— INFORMATION GIVEN —
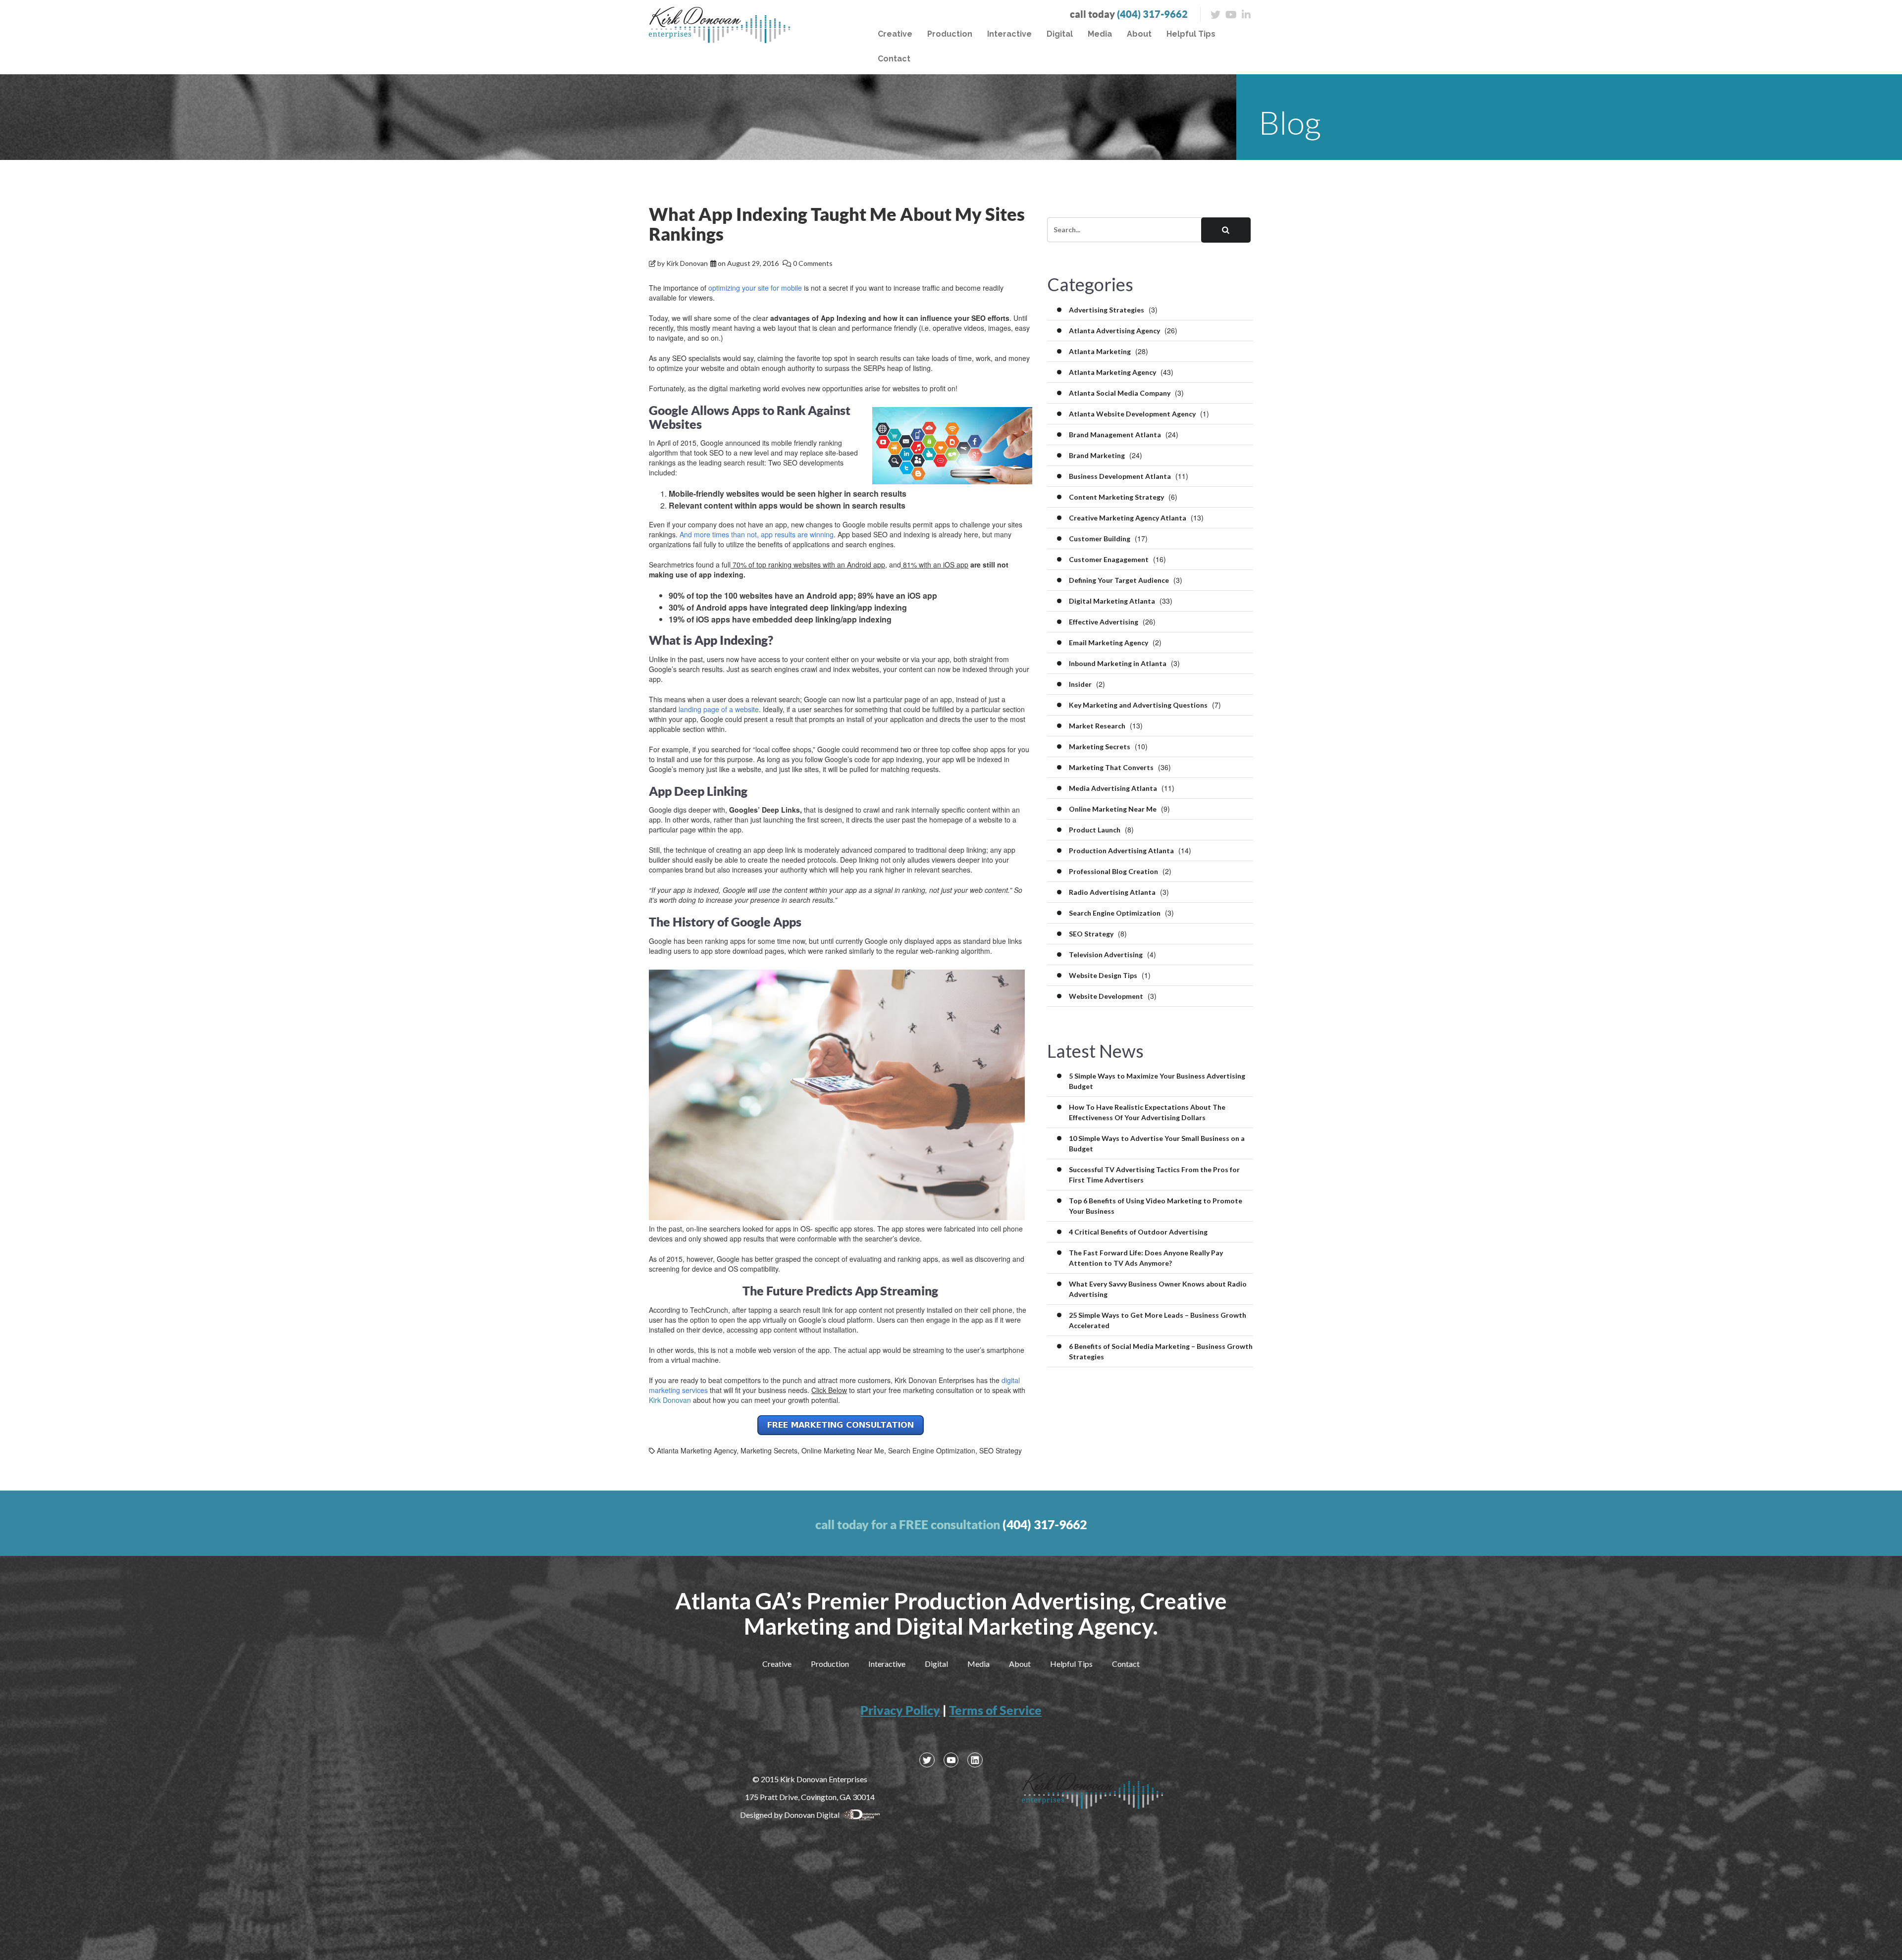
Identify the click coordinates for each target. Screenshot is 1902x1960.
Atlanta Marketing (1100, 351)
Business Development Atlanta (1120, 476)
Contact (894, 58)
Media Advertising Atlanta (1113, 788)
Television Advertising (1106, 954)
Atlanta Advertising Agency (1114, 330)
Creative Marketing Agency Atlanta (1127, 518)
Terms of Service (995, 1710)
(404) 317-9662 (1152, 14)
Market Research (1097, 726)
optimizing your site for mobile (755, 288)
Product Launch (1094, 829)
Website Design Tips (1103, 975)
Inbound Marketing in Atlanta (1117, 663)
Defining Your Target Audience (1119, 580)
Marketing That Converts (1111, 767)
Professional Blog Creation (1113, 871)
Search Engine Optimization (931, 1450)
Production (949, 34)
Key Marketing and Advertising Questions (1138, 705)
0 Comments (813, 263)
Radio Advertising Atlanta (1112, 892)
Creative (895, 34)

* * *

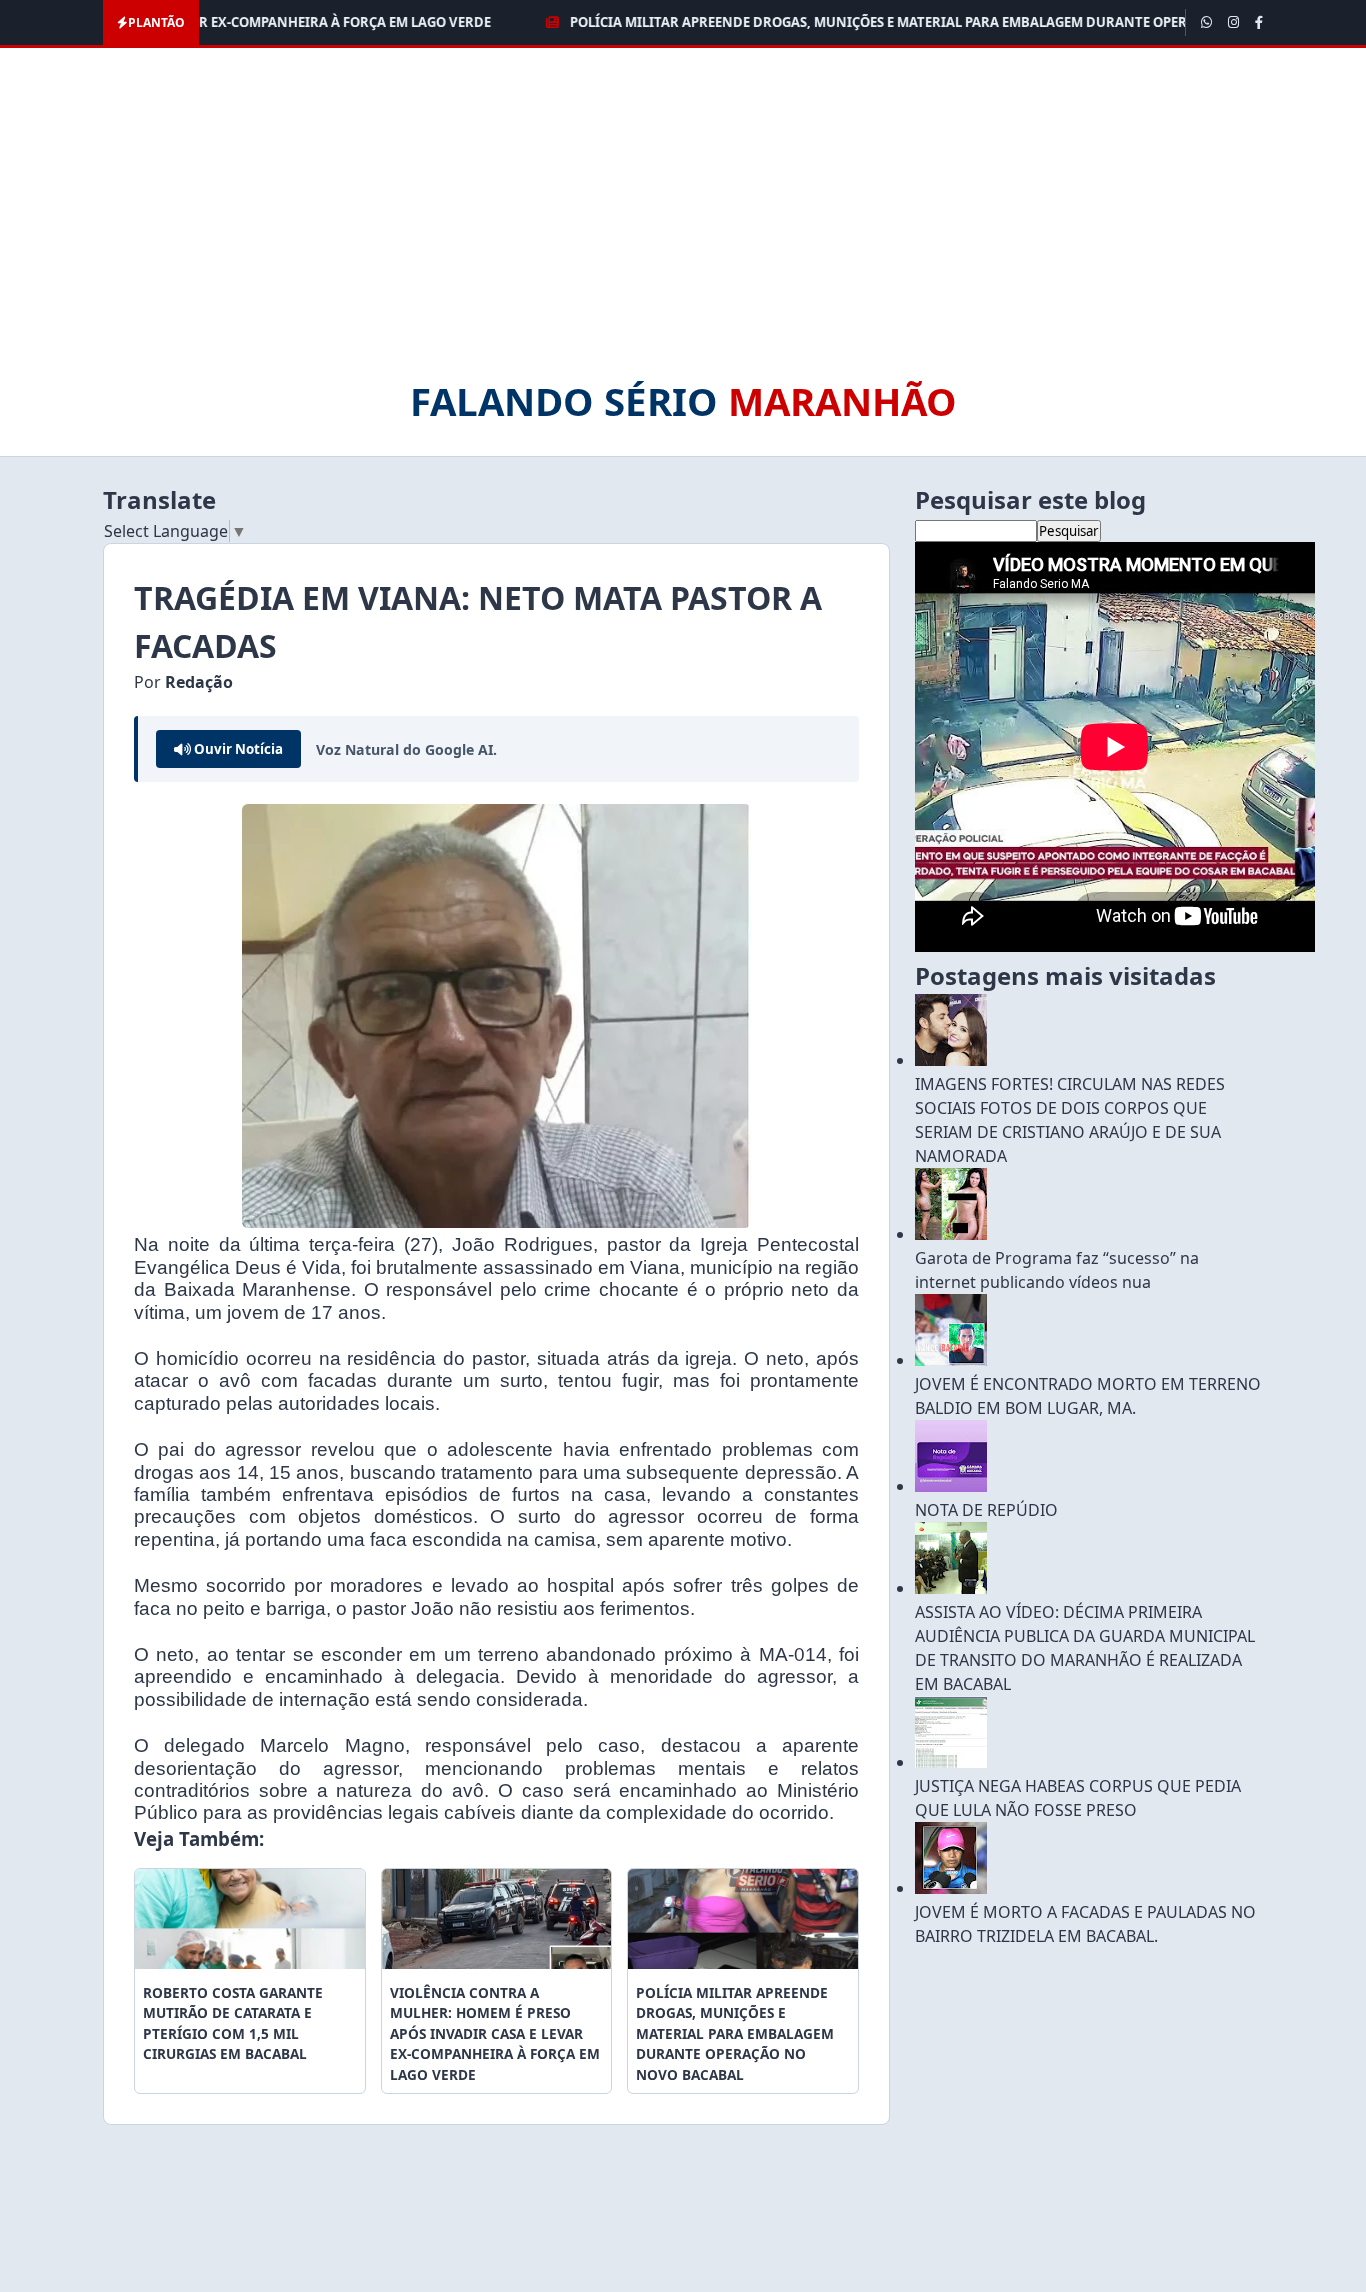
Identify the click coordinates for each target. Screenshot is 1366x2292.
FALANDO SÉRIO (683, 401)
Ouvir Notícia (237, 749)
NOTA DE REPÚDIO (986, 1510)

— DIRECTIONS FOR THIS TASK —
Set down, exactly as they appear above, all lines from the one that has "Screenshot is 1902x1960." down to the one that has "(404) 317-9662 (1152, 14)", including those two and no others.

— SOLUTION TO THIS PROBLEM —
Identify the click coordinates for each target. Screenshot is 1902x1960.
Atlanta Marketing (1100, 351)
Business Development Atlanta (1120, 476)
Contact (894, 58)
Media Advertising Atlanta (1113, 788)
Television Advertising (1106, 954)
Atlanta Advertising Agency (1114, 330)
Creative Marketing Agency Atlanta (1127, 518)
Terms of Service (995, 1710)
(404) 317-9662 (1152, 14)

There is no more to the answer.